Size issues post op

Melisa M.
on 7/31/04 9:02 pm - Cuminestown, Scotland
I am 16.5 months post op and have lost 154.6 pds as of this morning on my weigh in day (digital scale ahaha) One of the things that I have found difficult to deal with and wonder if anyone else that is post op has had this issue is that I reached my goal size of being a 14 quite early on. In fact, too early according to the scales. When I was a size 14 in the past I weighed about 180 pds. I hit the size 14 at about 230 pds this time and although I didn't want to be below a size 14, I have real issues with being that heavy still. I really wasn't sure what I would end up with weight wise but thought that it would at least be under 200 pds. even if only 199. I didn't go through what I did with my surgery and afterwards to still just barely be into the top end of the obesity charts with a high BMI. Now I am losing even more and the 14's are getting too big. so I am faced with how do I deal with being a size or two smaller than I wanted to be originally since I don't like skinny. I have NEVER liked skinny. I like curves and want to keep mine just on a smaller basis. I worry that if I lose too much that I will lose my curves and be too thin. I am 5'9" so if I drop really low, I could be the stick thin which I don't want to be. I can hardly believe the amount that has come off my chest. over 12 inches, yet they are still big enough for now.
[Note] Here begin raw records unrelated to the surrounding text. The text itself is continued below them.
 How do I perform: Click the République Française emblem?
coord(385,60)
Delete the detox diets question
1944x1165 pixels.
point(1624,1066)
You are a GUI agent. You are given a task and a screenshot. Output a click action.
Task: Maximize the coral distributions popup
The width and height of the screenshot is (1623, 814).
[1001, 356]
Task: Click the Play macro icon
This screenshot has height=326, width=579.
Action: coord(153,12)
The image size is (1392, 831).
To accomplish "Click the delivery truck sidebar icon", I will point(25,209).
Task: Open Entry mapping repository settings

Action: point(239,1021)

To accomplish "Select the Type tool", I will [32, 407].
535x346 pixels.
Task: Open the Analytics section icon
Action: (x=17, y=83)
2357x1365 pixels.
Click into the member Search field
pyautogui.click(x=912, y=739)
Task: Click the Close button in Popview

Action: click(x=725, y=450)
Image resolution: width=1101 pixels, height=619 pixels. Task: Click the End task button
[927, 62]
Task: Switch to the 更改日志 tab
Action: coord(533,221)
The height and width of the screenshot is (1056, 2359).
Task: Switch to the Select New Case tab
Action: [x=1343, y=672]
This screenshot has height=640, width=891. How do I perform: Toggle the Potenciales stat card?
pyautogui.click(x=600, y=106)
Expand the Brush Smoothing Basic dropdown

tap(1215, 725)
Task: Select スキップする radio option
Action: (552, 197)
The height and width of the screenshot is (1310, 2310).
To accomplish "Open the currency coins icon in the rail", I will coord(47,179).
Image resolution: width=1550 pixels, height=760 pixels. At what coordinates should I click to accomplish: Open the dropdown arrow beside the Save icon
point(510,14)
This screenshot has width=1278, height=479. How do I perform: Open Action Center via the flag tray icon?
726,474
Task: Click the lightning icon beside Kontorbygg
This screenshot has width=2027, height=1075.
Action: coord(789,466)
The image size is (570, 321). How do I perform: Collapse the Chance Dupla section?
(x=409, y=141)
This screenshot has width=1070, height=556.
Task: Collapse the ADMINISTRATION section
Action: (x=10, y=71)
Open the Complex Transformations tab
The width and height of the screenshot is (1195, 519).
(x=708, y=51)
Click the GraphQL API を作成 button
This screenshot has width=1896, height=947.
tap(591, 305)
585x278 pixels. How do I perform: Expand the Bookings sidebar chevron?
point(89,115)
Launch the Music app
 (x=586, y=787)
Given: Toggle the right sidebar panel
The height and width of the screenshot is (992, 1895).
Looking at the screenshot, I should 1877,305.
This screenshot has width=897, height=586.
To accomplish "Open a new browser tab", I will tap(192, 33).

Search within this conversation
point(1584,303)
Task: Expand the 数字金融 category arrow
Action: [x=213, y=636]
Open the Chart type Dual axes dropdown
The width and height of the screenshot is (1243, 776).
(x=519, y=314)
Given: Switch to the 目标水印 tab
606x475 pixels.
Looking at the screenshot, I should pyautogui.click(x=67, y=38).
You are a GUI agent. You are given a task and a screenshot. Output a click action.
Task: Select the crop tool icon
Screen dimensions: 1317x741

I have not had any of my reconstructive surgery done. when I do than my clothes will need to be smaller. I will have my tummy tuck done in Februrary and I have a double apron of skin with a few bits of stubborn fat stuck there right above my belly button and below. So that surgery will change all that and be flat which will proablay drop me to a size 12. with that being 6 months away, and me still losing, I might actually end up in a size 10 and that is too small in my mind. I know that some may read this and say that they can't believe that I am worried about that and they would give anything to lose and be too thin, but actually you may indeed change your mind when you are on that side of the scales. Your focus and ideas on where you want to be do change as you go along. I have not been this thin since I was 19 years old and I am now 37 so it was also a bit hard for me to even imagine what it would be like to be this thin again. Has anyone else had these issues or is this just me? how did you deal with it if you have had these thoughts? Melisa Success is the BEST revenge!
juderulz
on 8/1/04 1:38 am - Aurora, CO
Hi Melisa; I have to say that I have had some moments of feeling like this as well. My surgery was 3/22/04, so just being approx. 4 months out, I was a little bit worried that I am coming up on -100 pounds very quickly.... I am 5'3" and started at 281 and am now at 185 after 4 MONTHS!! It worries me a bit and I have NO idea where this will leave me for the remainder of the year... My goal is somewhere between 130-150 so it's not like Im not getting close. I just wanted to send a note to let you know I am having the same kind of feelings, because I never intended on becoming "skinny" just healthy. Judith
Melisa M.
on 8/1/04 3:54 am - Cuminestown, Scotland
wow, that IS fast. I lost about 90 pds at my 6 month mark. I started out as 380 and now am around 224. so that is a big reduction for me. but it still bugs me that I am at such a high weight and in such a small size. I was generally always about a size 14/16 in high school and would love to be around that now. which I am. the only difference is that instead of being the 16-170 pds that I was than I weigh 224. hmmm....does make one wonder. I am phsycially active, like martial arts, belly dancing, hiking, hill walking, and lifting weights so maybe it is just more muscle. who knows. Still my size is really decreasing. I have had someone recently tell me that she thought I looked like had lost weight since she last saw me (which was only about 3 days before) and she sees it in my legs. others have said that too. My legs are sagging so badly right now that it is freaky. my plastic surgeon doesn't like to do legs. says there is too big of a risk of DVT (Deep Vein Thrombosis) with a complication of death. yikes. but my legs are sagggin so badly that I can't even wear shorts or a skirt that is a few inches above my knee. my knees are dimply becuase of the loose skin. don't know. probaly a much different thing to whine about than most people hear but it is an issue that most of you will deal with eventually. any more thoughts on this? Melisa Success is the best revenge!